SAR images interpretation using data analysis techniques

The paper presents the analysis of the full polarimetric SAR image of San Francisco Bay by the three tools described. In polarimetric data the average Mueller Stokes matrix offers a complete description of backscattering polarisation properties of areas (for fixed frequencies and aspect angles). A particular graphical representation known as the polarisation signature is useful. We describe here a new graphical representation of the information of the Mueller Stokes matrix and a new feature vector. This feature vector is built by analysis of the Mueller Stokes matrix on three basis vectors of Stokes representation space, and by separation of the polarised and unpolarised (fluctuation) part for each backscattered vector corresponding to each basis vector.

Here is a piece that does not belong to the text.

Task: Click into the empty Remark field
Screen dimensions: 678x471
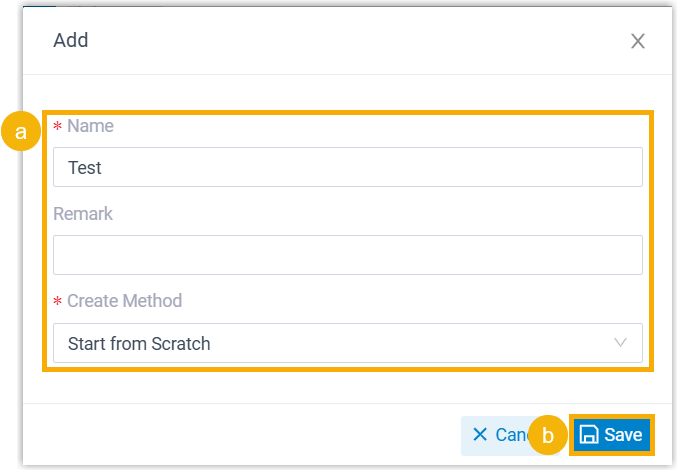Action: 347,255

The projections of these vectors on a polarisation map leads to a new graphical representation where it is very easy to compare different classes (different scattering areas) with their fluctuations. The natural classes are found by a clustering process combining a k-means algorithm and an ascendant hierarchical clustering. The pixels of the image are labelled. A small part of the pixels is used by a learning process. When learned the decision function is applied to all the pixels of the full image. The procedure is mostly based on regression trees techniques and kernel estimates. It supports the following functions: feature automatic selection, Bayesian risk evaluation, extrapolation control, new classes detection, and new classes automatic learning. A generalised classification rate is presented.